As for another term for "Like", wouldn't "Arrr!" be more thematic, for a positive affirmation? It seems to be what we all do, anyway!
Being on a Windows phone, CruiseMonkey didn't work for me, so I accessed Twittarr through the web page. Although occasionally, when I couldn't get the web page to load, I discovered I could access it via the CruiseMonkey webpage, which was roundabout, and weird, but worked.
I tried to use CruiseMonkey through the webpage route, hoping to at least view the schedules and maps and such, but I could never get the calendar to load, and I could only load the even numbered deck maps. Which was really odd. Only the Twittarr link worked for me on CruiseMonkey.
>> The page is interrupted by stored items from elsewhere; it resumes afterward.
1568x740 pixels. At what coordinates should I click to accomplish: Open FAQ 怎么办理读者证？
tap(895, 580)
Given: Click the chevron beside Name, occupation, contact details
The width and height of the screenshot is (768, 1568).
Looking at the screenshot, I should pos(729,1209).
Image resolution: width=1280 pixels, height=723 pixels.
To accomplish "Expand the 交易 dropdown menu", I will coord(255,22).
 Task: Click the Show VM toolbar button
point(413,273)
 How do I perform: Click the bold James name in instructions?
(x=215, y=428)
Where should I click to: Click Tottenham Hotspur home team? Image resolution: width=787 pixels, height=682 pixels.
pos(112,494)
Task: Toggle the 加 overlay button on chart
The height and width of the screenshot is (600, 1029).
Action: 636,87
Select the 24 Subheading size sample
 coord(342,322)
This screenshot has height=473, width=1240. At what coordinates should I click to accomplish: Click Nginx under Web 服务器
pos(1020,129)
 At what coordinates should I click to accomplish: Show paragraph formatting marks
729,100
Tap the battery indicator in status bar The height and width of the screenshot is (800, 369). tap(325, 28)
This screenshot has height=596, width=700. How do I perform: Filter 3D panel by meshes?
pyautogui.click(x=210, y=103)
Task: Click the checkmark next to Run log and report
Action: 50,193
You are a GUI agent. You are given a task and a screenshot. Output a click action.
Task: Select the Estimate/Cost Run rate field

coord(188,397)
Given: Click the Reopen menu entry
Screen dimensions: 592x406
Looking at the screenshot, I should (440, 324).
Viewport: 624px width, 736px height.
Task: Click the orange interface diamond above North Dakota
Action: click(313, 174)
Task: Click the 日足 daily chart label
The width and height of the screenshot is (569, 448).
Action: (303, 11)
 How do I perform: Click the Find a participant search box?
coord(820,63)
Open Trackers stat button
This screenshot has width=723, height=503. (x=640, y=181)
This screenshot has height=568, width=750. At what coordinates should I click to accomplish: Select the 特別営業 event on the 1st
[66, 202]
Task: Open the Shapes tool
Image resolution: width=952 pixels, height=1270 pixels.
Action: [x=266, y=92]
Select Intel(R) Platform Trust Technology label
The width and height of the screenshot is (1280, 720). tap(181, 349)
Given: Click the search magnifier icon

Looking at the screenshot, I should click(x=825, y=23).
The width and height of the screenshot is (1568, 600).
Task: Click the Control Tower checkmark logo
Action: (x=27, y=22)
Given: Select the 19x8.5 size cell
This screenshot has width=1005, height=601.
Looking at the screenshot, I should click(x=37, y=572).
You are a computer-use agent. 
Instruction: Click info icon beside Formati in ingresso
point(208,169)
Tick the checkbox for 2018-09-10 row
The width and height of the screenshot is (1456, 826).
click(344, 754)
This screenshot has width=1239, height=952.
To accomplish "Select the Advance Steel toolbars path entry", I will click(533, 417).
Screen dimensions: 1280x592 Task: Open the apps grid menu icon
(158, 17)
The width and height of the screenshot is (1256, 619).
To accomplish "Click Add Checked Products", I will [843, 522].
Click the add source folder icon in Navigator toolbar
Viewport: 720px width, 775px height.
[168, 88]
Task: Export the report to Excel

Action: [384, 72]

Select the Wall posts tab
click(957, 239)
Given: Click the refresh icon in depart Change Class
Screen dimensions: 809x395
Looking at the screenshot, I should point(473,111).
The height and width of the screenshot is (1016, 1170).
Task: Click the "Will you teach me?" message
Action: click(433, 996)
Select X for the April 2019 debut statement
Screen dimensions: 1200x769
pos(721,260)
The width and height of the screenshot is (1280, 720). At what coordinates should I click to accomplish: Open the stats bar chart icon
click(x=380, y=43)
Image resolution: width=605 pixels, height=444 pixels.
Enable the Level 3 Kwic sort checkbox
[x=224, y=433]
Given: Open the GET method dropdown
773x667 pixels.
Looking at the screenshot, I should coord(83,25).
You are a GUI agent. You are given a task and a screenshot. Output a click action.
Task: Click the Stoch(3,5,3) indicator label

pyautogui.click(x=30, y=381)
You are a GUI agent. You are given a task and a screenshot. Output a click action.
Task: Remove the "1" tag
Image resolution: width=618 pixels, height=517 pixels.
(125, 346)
From the side menu, my display name is in text and does not link me anywhere. Seamail, Forums, Tweets, Search, Help, and Logout are almost certainly not what I'm looking for. If I go to Profile, it takes me to a page where I can edit my information, but nowhere to view my user page. Alerts is the only page that actually gets me where I'm trying to go. The Tweet Mentions section lists 20 posts in which I'm replied or otherwise tagged, each of which contains an @username, and clicking on that @username takes me to my user page, the only place where I can see my 50 most recent posts and their Like status. That got me as far back as Fancy Shmancy Ice Skating, and as far as I can tell, there is no way to view any more of my posting history.
tl;dr: To view my own user page, I have to go Home -> Menu -> Alerts -> Embedded link in a post. I think it should be Home -> Menu -> [Menu item to my own user page].